Collected data entries
◆ ◆ ◆

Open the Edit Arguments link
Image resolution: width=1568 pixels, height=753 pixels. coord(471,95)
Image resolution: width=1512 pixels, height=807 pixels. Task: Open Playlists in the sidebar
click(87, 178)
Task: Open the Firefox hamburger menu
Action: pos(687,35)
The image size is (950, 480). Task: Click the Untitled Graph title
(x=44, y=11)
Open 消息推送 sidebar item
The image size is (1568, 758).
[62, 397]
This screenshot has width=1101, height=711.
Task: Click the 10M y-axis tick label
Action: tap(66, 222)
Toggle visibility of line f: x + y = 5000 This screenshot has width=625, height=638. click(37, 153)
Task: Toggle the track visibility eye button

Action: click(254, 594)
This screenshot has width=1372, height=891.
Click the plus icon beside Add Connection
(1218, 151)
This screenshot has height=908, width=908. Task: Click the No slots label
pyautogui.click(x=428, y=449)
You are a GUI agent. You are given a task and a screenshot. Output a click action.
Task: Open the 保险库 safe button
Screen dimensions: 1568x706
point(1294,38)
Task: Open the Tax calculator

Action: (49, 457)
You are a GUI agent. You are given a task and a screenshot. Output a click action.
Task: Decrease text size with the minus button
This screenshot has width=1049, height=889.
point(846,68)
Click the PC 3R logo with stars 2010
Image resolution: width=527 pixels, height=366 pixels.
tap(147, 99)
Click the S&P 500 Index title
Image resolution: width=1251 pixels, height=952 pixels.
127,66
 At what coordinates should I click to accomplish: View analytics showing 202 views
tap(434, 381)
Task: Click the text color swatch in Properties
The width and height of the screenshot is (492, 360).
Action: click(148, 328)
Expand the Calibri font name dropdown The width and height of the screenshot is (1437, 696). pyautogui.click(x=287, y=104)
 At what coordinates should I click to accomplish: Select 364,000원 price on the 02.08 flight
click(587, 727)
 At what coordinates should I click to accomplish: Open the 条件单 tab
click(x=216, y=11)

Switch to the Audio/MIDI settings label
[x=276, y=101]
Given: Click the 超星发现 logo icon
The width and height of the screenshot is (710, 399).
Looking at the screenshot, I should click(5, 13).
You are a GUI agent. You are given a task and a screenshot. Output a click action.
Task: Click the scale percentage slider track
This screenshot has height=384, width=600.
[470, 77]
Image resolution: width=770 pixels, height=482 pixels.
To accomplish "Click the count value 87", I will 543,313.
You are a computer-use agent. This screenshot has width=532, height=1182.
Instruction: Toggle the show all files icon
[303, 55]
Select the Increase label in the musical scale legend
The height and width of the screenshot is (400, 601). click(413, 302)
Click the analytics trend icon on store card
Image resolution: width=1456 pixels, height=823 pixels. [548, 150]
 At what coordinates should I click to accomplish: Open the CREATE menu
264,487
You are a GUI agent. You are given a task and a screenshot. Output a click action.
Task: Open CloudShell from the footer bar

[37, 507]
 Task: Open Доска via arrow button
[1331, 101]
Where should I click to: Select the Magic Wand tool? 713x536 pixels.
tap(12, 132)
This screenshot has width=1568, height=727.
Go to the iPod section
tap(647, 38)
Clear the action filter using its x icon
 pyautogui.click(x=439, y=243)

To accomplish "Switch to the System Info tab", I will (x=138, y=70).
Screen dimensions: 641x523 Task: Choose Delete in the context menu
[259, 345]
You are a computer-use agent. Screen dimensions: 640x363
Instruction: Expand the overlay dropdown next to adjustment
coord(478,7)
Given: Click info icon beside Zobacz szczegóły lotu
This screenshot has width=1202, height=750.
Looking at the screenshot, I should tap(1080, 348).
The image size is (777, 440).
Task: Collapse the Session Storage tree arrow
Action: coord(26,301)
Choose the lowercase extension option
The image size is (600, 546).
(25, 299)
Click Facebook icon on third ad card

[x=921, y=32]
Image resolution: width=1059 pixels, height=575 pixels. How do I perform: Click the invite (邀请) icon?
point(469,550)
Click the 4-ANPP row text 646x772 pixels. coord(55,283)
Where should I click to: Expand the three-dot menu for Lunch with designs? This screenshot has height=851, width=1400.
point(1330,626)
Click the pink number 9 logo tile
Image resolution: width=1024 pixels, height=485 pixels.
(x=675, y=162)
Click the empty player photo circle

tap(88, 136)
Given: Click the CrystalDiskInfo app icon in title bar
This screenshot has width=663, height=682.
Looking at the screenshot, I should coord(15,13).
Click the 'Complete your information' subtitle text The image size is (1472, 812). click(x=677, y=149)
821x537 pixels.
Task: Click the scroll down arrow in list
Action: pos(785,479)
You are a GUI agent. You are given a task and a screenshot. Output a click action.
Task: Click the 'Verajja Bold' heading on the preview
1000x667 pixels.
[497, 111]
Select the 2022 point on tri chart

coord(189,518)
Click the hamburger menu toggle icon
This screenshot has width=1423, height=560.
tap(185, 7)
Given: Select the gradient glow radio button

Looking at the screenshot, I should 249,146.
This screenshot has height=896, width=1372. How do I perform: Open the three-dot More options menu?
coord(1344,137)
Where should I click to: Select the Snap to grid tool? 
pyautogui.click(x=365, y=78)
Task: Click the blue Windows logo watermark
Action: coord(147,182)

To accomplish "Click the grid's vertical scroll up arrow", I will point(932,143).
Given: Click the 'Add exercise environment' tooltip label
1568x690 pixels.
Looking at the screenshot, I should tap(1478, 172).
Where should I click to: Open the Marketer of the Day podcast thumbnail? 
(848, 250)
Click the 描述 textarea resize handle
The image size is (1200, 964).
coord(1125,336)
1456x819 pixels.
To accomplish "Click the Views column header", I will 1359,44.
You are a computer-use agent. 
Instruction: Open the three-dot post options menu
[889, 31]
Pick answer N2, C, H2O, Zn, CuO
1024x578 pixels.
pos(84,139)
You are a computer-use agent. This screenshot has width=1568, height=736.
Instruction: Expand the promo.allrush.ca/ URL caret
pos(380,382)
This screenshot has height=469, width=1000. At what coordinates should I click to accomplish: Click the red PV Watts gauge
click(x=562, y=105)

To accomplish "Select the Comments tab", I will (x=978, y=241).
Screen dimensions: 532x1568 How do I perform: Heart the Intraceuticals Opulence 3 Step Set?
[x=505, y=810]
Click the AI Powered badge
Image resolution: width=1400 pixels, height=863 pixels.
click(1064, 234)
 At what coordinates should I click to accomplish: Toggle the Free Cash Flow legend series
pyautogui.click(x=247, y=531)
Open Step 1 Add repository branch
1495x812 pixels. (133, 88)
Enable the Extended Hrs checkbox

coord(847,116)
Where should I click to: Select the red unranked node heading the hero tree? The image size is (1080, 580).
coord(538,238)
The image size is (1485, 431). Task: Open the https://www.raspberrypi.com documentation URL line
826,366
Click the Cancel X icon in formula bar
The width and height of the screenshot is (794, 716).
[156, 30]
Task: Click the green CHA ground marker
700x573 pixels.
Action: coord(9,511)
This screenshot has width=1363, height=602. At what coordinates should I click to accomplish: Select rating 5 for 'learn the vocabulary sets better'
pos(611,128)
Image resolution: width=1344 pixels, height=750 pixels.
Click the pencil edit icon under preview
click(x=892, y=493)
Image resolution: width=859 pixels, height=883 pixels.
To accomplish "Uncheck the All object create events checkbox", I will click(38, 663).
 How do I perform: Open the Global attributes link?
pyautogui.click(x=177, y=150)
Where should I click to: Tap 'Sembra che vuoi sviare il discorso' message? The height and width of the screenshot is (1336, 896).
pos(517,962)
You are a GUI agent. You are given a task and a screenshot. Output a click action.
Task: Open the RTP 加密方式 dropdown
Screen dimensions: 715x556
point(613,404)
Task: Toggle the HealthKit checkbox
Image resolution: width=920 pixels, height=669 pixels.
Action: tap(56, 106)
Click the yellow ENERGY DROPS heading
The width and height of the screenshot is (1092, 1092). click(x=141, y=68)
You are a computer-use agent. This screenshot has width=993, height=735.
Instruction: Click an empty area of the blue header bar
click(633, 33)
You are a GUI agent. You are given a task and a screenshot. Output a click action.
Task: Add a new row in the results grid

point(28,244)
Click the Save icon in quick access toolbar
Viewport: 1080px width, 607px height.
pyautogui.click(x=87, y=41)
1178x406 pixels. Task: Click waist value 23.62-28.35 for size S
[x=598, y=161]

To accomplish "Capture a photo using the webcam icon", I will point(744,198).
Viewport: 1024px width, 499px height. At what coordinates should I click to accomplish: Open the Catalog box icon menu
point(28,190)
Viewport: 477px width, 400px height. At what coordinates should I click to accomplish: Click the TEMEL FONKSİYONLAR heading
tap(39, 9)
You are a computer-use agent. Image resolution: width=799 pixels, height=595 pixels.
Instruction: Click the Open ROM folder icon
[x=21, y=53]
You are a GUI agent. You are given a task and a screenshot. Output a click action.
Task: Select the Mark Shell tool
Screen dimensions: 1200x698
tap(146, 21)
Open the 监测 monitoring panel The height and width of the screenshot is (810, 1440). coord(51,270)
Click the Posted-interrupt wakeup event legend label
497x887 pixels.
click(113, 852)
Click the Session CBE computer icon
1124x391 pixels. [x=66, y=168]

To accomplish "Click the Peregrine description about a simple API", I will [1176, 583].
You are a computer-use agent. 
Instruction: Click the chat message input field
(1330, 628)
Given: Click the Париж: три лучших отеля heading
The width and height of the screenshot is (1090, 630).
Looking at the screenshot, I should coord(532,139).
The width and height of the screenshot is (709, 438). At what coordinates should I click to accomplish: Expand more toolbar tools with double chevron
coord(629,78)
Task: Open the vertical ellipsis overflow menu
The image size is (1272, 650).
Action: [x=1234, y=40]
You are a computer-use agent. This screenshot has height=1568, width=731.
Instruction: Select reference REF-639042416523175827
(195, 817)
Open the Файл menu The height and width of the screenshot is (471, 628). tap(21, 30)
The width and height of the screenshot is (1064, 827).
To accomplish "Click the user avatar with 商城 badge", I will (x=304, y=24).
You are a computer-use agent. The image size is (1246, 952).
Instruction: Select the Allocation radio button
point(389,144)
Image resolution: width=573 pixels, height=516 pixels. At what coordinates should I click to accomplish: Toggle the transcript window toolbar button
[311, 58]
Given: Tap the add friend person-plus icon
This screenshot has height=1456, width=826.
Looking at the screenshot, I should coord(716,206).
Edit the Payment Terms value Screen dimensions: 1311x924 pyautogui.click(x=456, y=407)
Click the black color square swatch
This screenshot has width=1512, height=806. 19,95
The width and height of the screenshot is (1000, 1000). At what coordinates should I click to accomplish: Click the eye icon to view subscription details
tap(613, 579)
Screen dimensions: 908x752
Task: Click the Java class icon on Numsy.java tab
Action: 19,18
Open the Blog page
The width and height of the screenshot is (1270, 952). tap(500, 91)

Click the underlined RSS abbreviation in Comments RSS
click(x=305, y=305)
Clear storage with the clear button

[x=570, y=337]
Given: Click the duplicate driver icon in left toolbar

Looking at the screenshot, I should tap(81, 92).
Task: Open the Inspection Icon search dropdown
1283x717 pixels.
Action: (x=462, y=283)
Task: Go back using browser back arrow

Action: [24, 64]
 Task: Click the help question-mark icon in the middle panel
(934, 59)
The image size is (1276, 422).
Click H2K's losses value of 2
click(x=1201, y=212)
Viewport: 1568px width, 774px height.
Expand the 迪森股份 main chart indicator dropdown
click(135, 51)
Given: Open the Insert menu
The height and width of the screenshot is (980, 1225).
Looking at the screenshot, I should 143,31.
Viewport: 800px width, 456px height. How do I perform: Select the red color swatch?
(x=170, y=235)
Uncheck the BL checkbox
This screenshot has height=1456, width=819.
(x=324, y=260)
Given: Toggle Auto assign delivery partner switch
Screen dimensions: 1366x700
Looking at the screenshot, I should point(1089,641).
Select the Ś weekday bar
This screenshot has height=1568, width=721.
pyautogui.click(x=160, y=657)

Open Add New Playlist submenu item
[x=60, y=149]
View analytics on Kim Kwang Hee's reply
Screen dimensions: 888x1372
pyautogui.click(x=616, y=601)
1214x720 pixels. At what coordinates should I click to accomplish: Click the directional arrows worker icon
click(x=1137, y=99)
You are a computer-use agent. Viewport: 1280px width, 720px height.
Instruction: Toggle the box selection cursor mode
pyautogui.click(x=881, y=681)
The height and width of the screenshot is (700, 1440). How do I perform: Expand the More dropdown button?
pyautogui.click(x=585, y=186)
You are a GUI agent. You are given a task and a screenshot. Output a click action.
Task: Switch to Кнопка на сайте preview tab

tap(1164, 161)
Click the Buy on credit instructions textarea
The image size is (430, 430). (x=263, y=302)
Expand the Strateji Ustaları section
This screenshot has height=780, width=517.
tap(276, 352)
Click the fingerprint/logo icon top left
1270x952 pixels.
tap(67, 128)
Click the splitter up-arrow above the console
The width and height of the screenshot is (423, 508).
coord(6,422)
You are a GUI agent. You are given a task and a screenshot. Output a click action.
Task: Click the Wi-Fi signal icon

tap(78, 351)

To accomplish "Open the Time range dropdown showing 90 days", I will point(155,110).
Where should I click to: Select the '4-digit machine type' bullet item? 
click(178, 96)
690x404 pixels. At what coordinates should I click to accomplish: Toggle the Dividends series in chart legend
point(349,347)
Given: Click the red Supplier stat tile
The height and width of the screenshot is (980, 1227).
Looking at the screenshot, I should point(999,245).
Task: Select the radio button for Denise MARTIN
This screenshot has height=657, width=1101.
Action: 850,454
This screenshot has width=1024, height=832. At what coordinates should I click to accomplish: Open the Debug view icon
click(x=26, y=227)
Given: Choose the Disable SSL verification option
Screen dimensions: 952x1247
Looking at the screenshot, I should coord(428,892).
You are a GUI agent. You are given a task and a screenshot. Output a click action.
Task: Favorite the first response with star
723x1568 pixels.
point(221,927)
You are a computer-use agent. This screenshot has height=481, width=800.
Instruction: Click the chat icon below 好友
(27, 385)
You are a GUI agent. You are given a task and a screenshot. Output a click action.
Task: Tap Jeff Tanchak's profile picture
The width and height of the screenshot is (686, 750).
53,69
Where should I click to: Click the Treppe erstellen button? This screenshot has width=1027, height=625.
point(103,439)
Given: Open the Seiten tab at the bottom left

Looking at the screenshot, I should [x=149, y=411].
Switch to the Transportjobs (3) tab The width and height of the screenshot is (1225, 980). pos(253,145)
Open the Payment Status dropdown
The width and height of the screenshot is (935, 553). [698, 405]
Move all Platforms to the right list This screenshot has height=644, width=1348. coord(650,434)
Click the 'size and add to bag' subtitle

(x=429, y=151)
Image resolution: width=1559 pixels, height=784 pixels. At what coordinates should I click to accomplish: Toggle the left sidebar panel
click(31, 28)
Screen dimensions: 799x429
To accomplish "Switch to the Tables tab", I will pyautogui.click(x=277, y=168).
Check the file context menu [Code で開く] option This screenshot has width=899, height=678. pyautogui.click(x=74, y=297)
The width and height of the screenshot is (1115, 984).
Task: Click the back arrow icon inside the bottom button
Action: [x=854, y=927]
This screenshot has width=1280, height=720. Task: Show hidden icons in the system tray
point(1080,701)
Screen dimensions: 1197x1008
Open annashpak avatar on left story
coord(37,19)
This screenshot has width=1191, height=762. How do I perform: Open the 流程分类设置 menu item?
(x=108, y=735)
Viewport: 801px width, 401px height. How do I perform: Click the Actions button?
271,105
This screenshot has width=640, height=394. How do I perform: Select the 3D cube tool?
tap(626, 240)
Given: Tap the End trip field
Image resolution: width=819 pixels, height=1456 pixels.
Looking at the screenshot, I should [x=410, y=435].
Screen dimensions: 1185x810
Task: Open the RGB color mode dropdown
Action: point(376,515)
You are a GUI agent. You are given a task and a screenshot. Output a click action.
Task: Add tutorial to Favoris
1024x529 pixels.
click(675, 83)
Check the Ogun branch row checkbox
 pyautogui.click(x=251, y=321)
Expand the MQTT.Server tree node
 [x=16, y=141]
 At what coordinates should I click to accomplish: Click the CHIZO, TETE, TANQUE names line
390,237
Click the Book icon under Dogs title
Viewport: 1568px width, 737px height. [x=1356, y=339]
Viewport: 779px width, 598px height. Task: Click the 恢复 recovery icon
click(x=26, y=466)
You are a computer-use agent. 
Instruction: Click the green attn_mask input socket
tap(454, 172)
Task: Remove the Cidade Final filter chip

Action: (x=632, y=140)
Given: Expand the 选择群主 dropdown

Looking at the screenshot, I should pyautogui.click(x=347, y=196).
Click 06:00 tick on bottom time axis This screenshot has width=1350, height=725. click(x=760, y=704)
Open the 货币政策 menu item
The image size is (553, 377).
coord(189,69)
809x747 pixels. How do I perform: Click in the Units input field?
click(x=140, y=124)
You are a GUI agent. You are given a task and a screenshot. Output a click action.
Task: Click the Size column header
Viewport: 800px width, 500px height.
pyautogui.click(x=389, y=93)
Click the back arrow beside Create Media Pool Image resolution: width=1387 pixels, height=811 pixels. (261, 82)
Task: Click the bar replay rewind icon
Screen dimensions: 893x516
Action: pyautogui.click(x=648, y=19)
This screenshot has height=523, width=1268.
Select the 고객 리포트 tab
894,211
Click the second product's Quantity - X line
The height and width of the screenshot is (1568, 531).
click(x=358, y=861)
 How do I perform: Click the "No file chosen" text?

◆ ◆ ◆

Return a copy of each line in the entries that contains "badge".

#### [ANSWER TO THIS EXERCISE]
Click the AI Powered badge
To accomplish "Click the user avatar with 商城 badge", I will (x=304, y=24).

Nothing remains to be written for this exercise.